Le trasformazioni culturali di una società raramente si verificano attraverso una rivoluzione: quando ciò accade, trattandosi di una imposizione violenta e improvvisa, il risultato non può che essere effimero.
Non si può imporre a una intera società di adeguarsi ai valori o alle scelte di pochi, ma si può informarla affinchè essi diventino condivisi e dalla minoranza si arrivi alla maggioranza, determinando così ciò che possiamo definire evoluzione, cioè una trasformazione sentita, voluta e condivisa.
Benchè la cultura improntata al vegetarismo sia sempre esistita, anche nelle società occidentali, è soltanto con l’epoca moderna e le sue aberrazioni che la questione vegana sta diventando sempre più rilevante, non tanto come scelta del singolo, quanto come vero e proprio orientamento culturale.
Ciò che il presente prospetta, con le sue inaudite violenze sui più indifesi, l’interferenza perfino genetica con la natura stessa e la devastazione dell’ecosistema, è soltanto il prodotto apicale di un paradigma del pensiero sbagliato: è proprio l’osservazione dei risultati cui sta portando che ne mette in risalto l’erroneità.
Quella mentalità e quel mondo sono retaggi di ciò che presto sarà soltanto un passato nefasto, che verrà ricordato come la guerra dell’essere umano contro tutto e tutti: dagli altri umani ai non umani, all’ambiente.

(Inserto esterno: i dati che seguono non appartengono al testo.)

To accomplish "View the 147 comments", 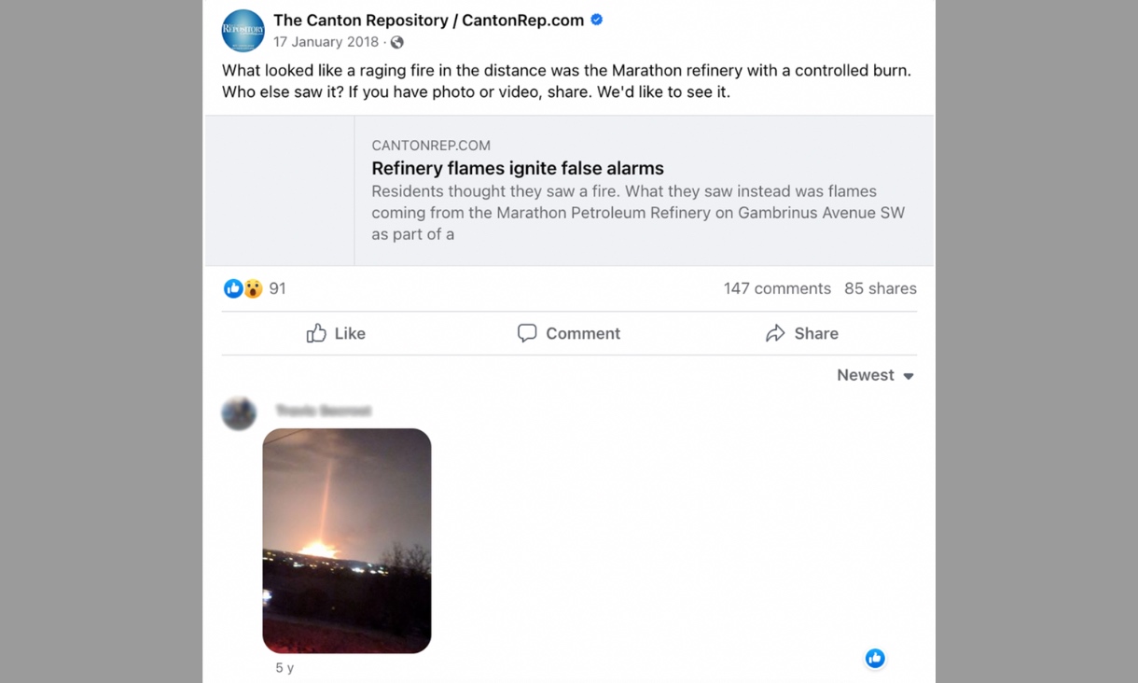I will tap(777, 288).
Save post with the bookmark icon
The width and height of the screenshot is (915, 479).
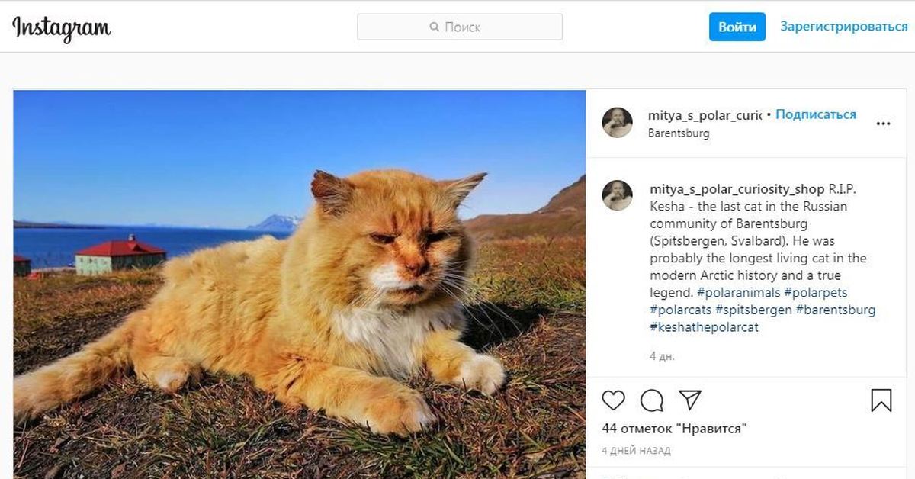click(881, 400)
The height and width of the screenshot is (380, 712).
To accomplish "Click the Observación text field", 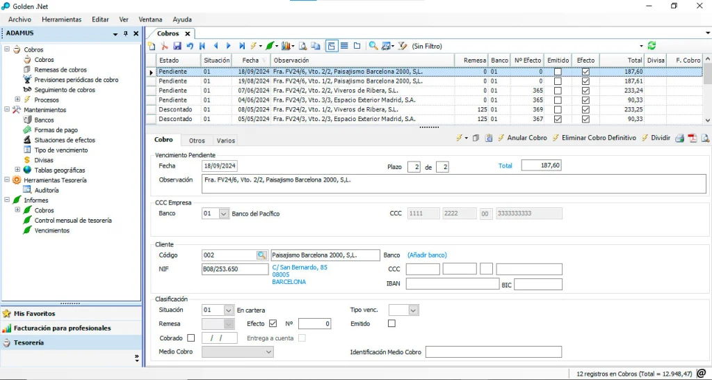I will pyautogui.click(x=452, y=183).
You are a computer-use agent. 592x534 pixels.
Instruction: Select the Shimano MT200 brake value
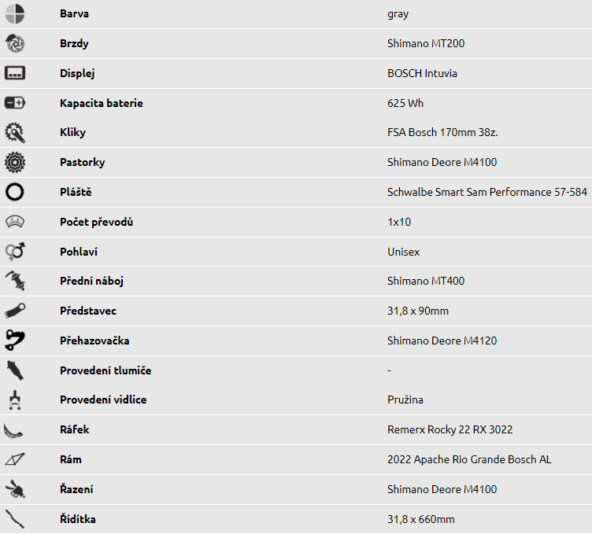click(426, 43)
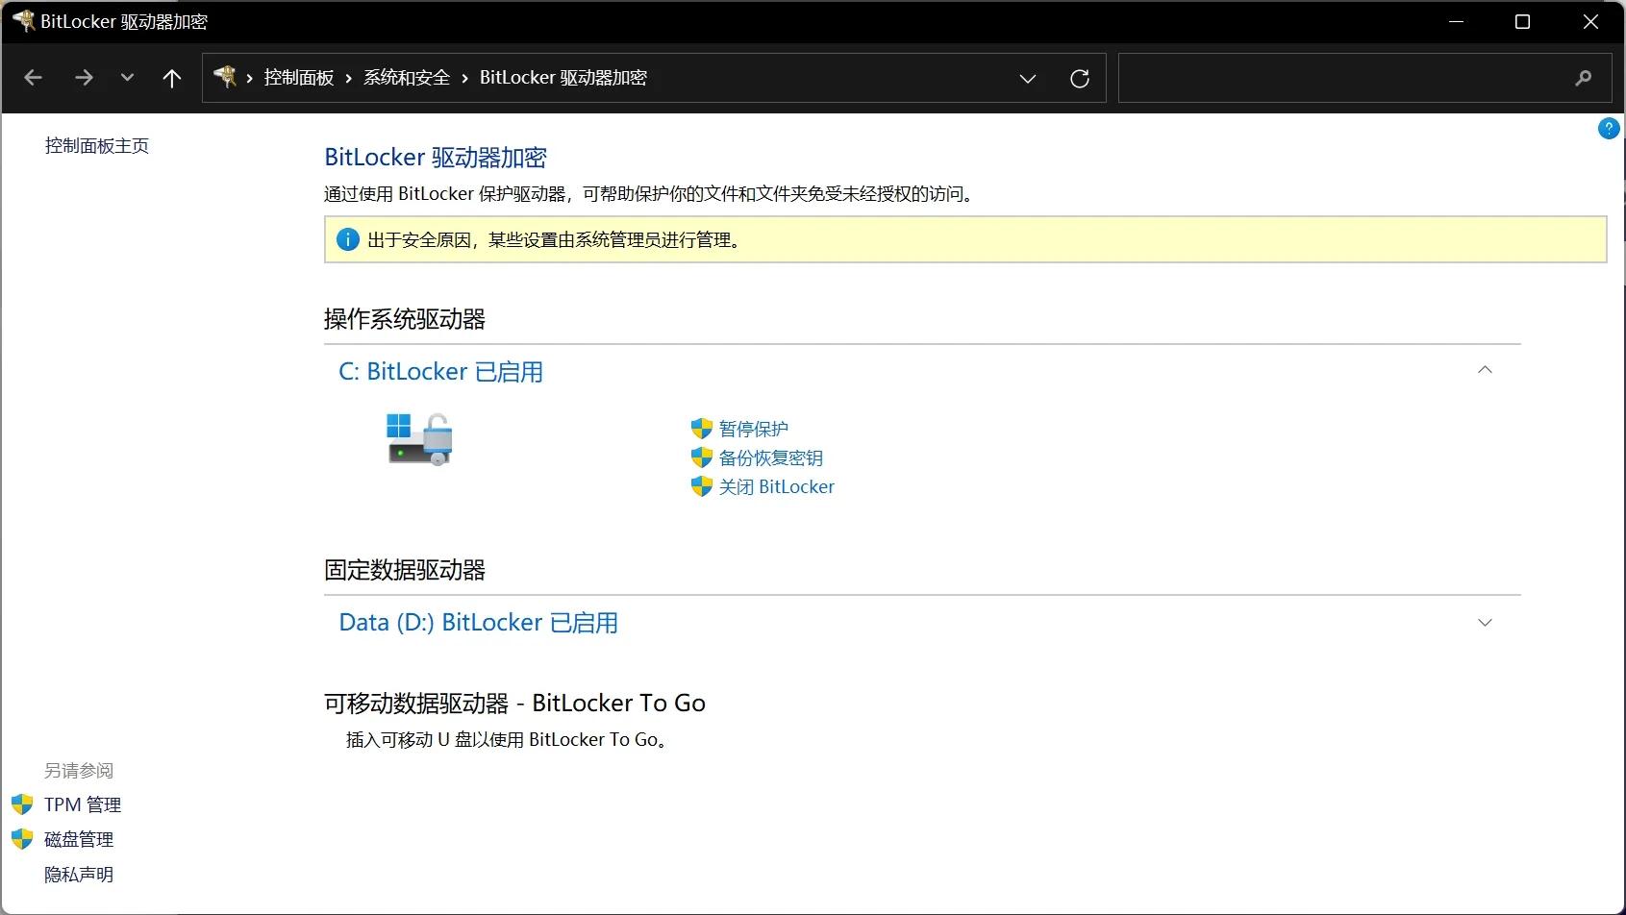Click the Back navigation arrow
Image resolution: width=1626 pixels, height=915 pixels.
click(x=34, y=78)
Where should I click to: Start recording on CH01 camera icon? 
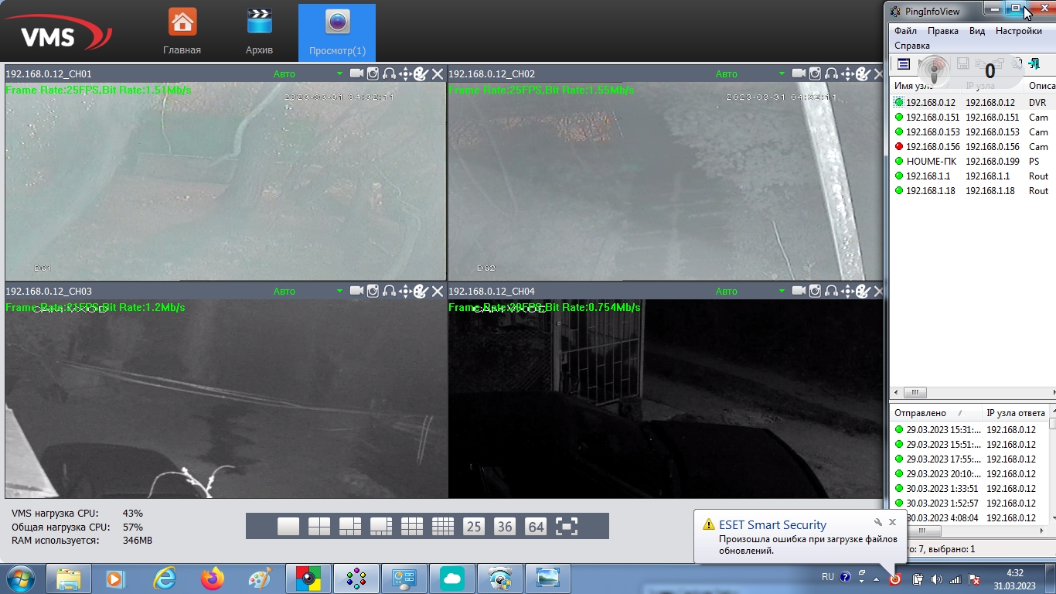(x=356, y=73)
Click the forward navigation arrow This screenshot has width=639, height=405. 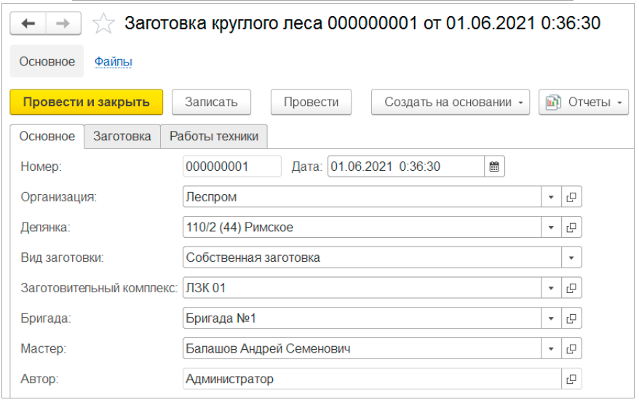63,24
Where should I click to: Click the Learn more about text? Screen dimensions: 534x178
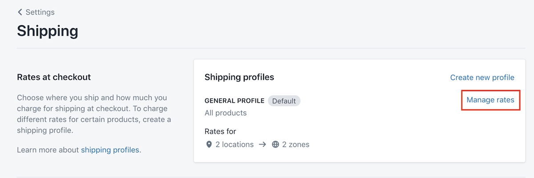pos(48,150)
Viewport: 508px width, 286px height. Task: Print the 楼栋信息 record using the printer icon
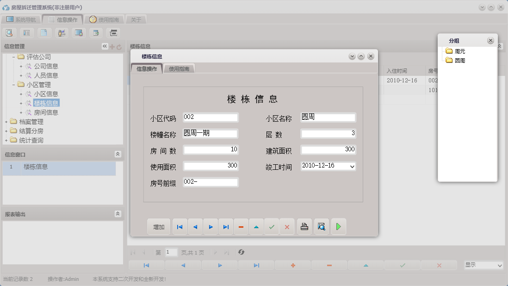[304, 226]
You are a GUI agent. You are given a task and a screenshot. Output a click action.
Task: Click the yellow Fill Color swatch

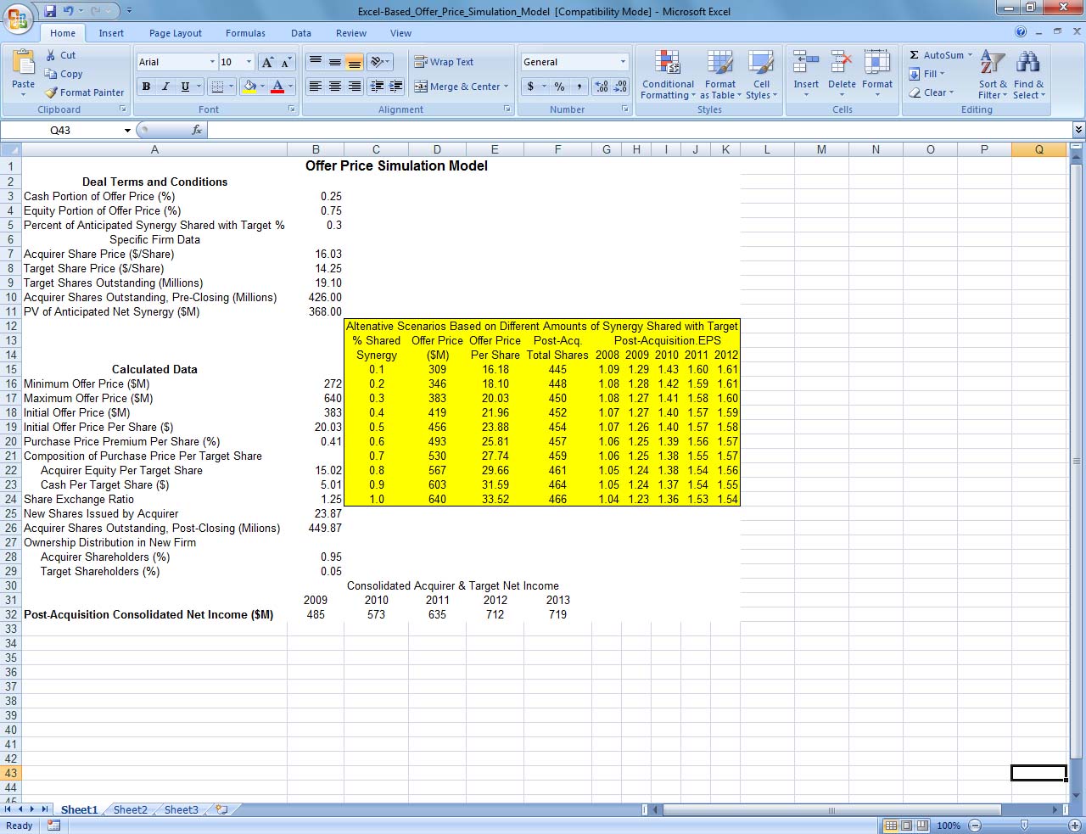tap(249, 87)
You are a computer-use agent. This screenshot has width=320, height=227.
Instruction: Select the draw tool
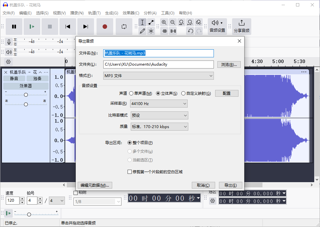click(142, 31)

Come possiamo confidare in questa evoluzione? Potrei dire per i numeri e le statistiche, che parlano di aumenti quasi esponenziali, raddoppio di anno in anno e comunque crescita costante nell’ultimo decennio. Ma non è sulla statistica che fondo la mia certezza, bensì perché in questi ultimi decenni la cultura vegana ha attraversato i primi due stadi e oggi si trova nel terzo, mentre si osservano sempre più indizi dell’avvento del quarto.
Ogni nuova corrente culturale radicale deve passare attraverso cinque stadi:
I) nel primo è ignorata;
II) nel secondo è schernita;
III) nel terzo è temuta e osteggiata;
IV) nel quarto è riconosciuta;
V) nel quinto diviene predominante.
Soltanto pochi decenni fa in occidente essere vegetariani significava essere isolati e diversi: le ragioni della scelta erano ignote a quasi tutti e le alternative alimentari pressochè assenti.
Nel giro di venti o trenta anni la cultura del vegetarismo si è propagata, tanto che è stato coniato anche il termine “veganismo”: verso la fine del XX secolo quelli che erano così pochi da essere semplicemente ignorati sono divenuti abbastanza da essere socialmente conosciuti.
La prima reazione al “diverso” consiste nello schernirlo, ed è proprio ciò che si è verificato e in parte si sta ancora verificando, mentre si sente sempre più spesso ammettere la pratica vegetariana e dileggiare quella vegana (sarà poi il turno di quella fruttariana, per ora più nel primo che nel secondo stadio).
Il sintomo più evidente che il veganismo si stia affermando è che forze economiche e politiche si mobilitino contro di esso, per cercare di ostacolarlo. È uno scontro impari, poiché tutte le volte che nella storia si è cercato di contrastare “dall’alto” una trasformazione culturale spontanea si è finito soltanto per darle più forza e consapevolezza.
Mentre chi continua a badare soltanto al proprio tornaconto, al profitto, alla fama e al potere, cerca di organizzarsi per ostacolare il cambiamento, c’è anche chi ne ha già preso atto, modificando la produzione e l’offerta di prodotti che sono sempre più diffusi accanto a quelli “tradizionali”.
L’imposizione forzosa e la violenza, nelle parole e nei fatti, non solo non servono, ma possono soltanto rallentare l’inarrestabile processo di veganizzazione dell’occidente: più di ogni altra cosa ciò che lo proietterà verso la quinta e ultima fase è la capacità di informare e di dimostrare, attraverso le più piccole scelte quotidiane, come ciascuno di noi faccia la differenza.